David Barnett later remembered the night of his junior prom, June 20, 1954, as the last truly happy, carefree night of his life. He was Woodrow Wilson High’s star quarterback and he was dating Marilyn Ross, next year’s head cheerleader. Two months ago, he had finally scraped enough money from his after school job at the soda shop to purchase a used Ford—his very first car. Life couldn’t have been better.

Six months later, David would have given anything to go back to that night. He had no idea how easily things could fall apart.

On the night of the prom, David and Marilyn danced all night to the sounds of Frank Sinatra and Perry Cuomo. Marilyn had her auburn hair pinned up so that he could see the gentle curve of her neck. She wore a green strapless dress that allowed him to sneak a feel of the soft skin on her shoulders. In David’s opinion, Marilyn was the prettiest girl in the school—it was a popular opinion. He was frankly shocked when she had picked him over all the other guys.

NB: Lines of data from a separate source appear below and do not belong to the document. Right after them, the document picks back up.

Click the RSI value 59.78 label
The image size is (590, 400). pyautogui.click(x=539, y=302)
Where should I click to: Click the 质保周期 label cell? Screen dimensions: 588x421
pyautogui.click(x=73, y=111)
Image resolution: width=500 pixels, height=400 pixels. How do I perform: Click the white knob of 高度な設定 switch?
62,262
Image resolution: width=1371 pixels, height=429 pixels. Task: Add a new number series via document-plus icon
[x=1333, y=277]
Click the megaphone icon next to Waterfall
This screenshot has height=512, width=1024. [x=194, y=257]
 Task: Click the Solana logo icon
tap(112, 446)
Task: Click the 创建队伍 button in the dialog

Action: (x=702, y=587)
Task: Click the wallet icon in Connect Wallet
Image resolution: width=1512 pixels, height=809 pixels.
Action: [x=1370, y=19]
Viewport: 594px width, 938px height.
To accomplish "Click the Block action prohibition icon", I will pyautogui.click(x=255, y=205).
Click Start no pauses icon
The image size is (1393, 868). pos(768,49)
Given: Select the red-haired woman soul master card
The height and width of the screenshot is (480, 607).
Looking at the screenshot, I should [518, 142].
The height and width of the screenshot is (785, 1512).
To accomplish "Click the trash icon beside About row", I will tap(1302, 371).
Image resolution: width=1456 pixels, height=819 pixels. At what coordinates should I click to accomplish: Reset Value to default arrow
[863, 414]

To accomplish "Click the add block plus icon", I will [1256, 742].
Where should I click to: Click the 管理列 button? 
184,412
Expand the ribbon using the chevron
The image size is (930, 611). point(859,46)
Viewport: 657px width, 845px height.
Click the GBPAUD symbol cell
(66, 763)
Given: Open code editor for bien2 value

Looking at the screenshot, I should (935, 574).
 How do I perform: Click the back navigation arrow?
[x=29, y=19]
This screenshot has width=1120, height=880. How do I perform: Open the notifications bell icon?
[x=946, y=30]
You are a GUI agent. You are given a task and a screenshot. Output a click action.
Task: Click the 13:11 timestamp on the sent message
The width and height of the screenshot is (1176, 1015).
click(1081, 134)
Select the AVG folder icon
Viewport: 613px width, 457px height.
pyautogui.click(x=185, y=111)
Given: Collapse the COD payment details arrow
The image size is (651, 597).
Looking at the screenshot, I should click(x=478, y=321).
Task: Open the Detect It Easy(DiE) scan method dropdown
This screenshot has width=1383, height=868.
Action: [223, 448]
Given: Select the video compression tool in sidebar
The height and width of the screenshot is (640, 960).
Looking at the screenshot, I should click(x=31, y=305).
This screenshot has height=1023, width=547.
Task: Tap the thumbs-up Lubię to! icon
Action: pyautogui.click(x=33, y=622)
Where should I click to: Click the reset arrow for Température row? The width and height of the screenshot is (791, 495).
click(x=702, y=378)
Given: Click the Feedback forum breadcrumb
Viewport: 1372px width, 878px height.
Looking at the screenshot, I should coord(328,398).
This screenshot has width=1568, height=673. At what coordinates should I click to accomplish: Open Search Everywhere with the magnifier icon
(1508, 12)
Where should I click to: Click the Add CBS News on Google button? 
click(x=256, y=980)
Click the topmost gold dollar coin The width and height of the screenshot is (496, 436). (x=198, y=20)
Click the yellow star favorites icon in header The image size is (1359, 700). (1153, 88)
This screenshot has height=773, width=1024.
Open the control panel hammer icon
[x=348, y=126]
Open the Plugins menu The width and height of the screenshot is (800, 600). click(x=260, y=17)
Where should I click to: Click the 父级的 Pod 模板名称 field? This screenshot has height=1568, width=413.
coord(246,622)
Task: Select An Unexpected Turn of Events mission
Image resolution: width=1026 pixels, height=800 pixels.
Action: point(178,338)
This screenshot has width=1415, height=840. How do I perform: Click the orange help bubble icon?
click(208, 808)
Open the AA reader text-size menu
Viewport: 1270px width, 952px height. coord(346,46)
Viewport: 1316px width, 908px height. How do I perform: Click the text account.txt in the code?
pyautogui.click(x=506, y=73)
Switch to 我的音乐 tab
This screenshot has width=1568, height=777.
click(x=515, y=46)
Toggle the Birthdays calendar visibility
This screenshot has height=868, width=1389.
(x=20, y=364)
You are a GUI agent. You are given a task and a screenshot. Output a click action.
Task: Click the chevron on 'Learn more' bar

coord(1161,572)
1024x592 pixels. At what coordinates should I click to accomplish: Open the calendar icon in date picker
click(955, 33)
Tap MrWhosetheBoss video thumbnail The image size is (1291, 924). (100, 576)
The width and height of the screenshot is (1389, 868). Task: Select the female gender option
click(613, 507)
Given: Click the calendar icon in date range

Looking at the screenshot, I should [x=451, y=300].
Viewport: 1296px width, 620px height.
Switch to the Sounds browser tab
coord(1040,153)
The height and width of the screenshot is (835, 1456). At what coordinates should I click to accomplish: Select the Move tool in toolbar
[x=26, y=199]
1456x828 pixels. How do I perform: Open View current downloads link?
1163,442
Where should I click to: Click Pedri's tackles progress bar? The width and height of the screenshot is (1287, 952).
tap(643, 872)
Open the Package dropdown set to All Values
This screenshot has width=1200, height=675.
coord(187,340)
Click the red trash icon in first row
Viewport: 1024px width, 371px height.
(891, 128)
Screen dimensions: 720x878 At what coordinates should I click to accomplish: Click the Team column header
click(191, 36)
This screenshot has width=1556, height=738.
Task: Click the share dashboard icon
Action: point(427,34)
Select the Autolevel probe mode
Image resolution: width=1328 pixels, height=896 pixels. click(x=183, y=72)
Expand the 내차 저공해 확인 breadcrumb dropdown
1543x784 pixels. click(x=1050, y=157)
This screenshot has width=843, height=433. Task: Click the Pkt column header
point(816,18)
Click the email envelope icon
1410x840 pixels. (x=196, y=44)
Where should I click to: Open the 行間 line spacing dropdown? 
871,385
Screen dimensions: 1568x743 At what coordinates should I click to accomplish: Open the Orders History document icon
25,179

Marilyn had boundless energy on the dance floor. David guessed that being a cheerleader had given her a lot of stamina. He tried his best to keep up with her, but he was still sore from football practice yesterday. He couldn’t sit one out though, because he knew the second he left her alone, another guy could swoop in and steal her away from him.

Finally, Marilyn decided to call it quits. “I couldn’t dance another step,” she sighed as she collapsed into her seat.

“No?” David tried to hide his relief.

She wiped her brow. “My god, I’m sweating. I must look horrid.”

He smiled. “No, you look beautiful.”

His face flushed as he said the words, even though it was true. He adored Marilyn, but he always had this nagging sensation that she was a little out of his league. She was beautiful and wealthy and he was nothing but a good athlete. The only time he ever felt any confidence was when he was crouched on the football field. But for some reason, she seemed to dig him.

Marilyn returned his smile and playfully ran a hand through his dark brown hair. “Say, do you want to go for a smoke?” she asked. “Judy told me that she and Larry were going out behind the school.”

There were bad consequences for getting caught smoking on school property, which was part of the reason why Marilyn enjoyed doing it. David found that smoking lowered his stamina, but he was willing to do pretty much anything Marilyn wanted and she knew it. “Okay, sure.”

David knew Larry Miles from the football team. Larry was a brawny fullback—a pretty good one too. His girlfriend Judy Nichols was a cheerleader like Marilyn. Larry and Judy were sitting on a random car in the parking lot behind the school, their hips touching as they passed a cigarette back and forth. Judy’s dress was hiked up so that David could see up her skirt. When Larry saw them, he stubbed out his cigarette and hopped off the car.

“Barnett, you got your car?” Larry asked. David nodded. “Okay, let’s get the hell out of here. This scene is getting old.”

“Where do you want to go?” David asked.

“Somewhere... private,” Larry said, casting a sideways glance in Judy’s direction. Judy was still sitting on the car, flashing her undergarments.

“Ooh, that sounds like a good idea,” Marilyn agreed, squeezing David’s hand. His heart skipped a beat. He couldn’t argue with that.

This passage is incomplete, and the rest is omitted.